Honestly you sound like you have it so bad but actually I think you are taking the pee here.

All this endless mopping and hoovering and all day cleaning is a complete exaggeration
He's at work, so why shouldn't you do it?
Essentially if the dinner was cleared away eg 20 mins then there wouldn't be all this drama.
I think he feels taken advantage of tbh
You want him out at work and doing 50/50 chores which is not fair .

ChikinLikin · 03/02/2026 08:22

And you need to find a way to wake yourself up. Having to wake another adult up is an unbearable chore. My BIL used to make his wife do that ... until she left him.

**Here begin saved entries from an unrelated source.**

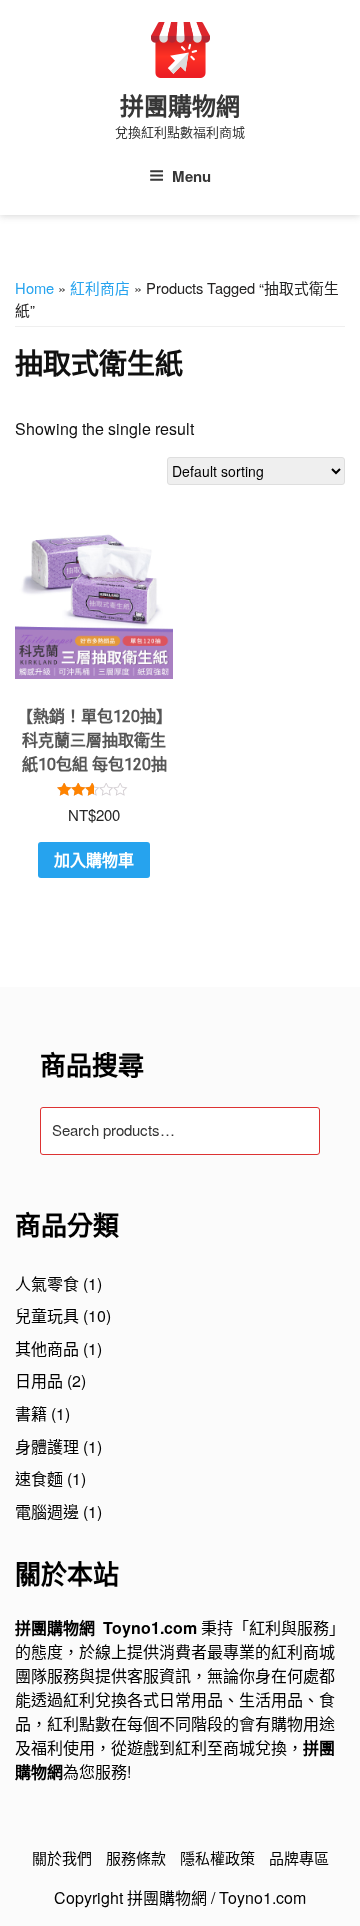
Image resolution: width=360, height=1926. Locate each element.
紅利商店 (100, 287)
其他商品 (47, 1348)
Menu (191, 176)
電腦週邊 (47, 1511)
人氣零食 (47, 1283)
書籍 (31, 1413)
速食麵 (39, 1478)
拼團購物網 (180, 107)
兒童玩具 (47, 1315)
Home (34, 287)
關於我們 (62, 1857)
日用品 (39, 1380)
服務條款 (136, 1857)
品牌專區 (299, 1857)
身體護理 (47, 1446)
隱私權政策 (217, 1857)
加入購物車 (94, 859)
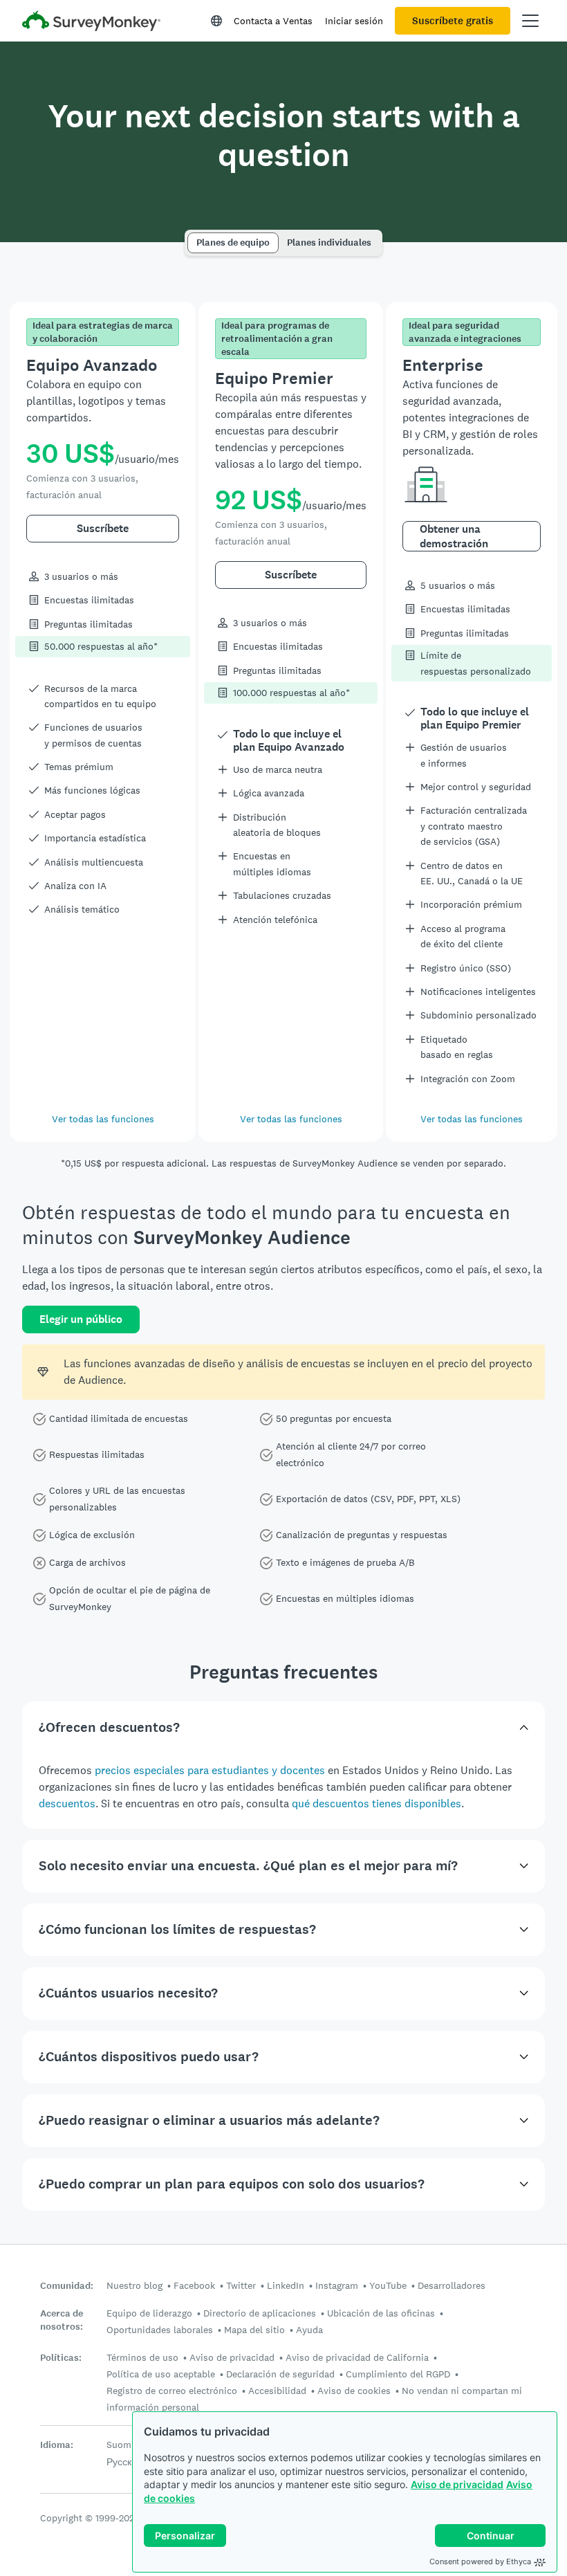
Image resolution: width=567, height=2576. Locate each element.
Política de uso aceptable (160, 2374)
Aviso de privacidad (457, 2484)
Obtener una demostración (454, 536)
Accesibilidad (277, 2390)
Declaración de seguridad (280, 2374)
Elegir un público (80, 1319)
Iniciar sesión (354, 21)
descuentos (67, 1803)
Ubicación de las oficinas (381, 2313)
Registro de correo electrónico (171, 2390)
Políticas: (61, 2357)
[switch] (191, 236)
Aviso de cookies (354, 2390)
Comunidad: (66, 2285)
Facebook (194, 2285)
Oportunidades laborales (159, 2329)
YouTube (388, 2285)
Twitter (241, 2285)
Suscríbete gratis (452, 21)
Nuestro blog (134, 2285)
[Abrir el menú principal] (530, 21)
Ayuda (309, 2329)
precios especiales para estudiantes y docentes (210, 1770)
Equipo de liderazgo (149, 2313)
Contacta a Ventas (273, 21)
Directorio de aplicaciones (259, 2313)
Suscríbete (103, 528)
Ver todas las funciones (103, 1119)
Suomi (120, 2444)
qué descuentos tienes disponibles (376, 1803)
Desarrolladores (451, 2285)
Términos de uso (142, 2357)
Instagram (336, 2285)
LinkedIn (285, 2285)
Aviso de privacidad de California (357, 2357)
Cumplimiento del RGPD (398, 2374)
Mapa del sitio (254, 2329)
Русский (124, 2462)
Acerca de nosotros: (61, 2320)
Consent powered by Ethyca (480, 2561)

Ahsheeit · 03/02/2026 08:24

He sounds burnt out. When I'm like this, I managed work and very little else, everything just feels like a mountain to climb that's insurmountable. My mood also goes very flat.

echt · 03/02/2026 08:25

Barrenfieldoffucks · 03/02/2026 06:44

I would want to know who he is messaging on his phone sat with his coffee

That’s quite an assumption. Based on fuck all.

Andepeda · 03/02/2026 08:25

TheQuirkyMaker · 03/02/2026 08:14

This is not that anyone wants to hear on here, but sometimes you see someone and your heart aches, and you feel not just that you have known them forever, you also want to know them forever. And you want to know all about them, and tell them all about you.

And.......

MsGreying · 03/02/2026 08:28

Get up tomorrow when he does. Tidy up. Sit and drink coffee with him.

See how he responds. Has he got addicted to his game or is it something else on the phone capturing him? Gambling?

You should arrange to have a quiet lunch together. No fuss no kids. Talk to each other.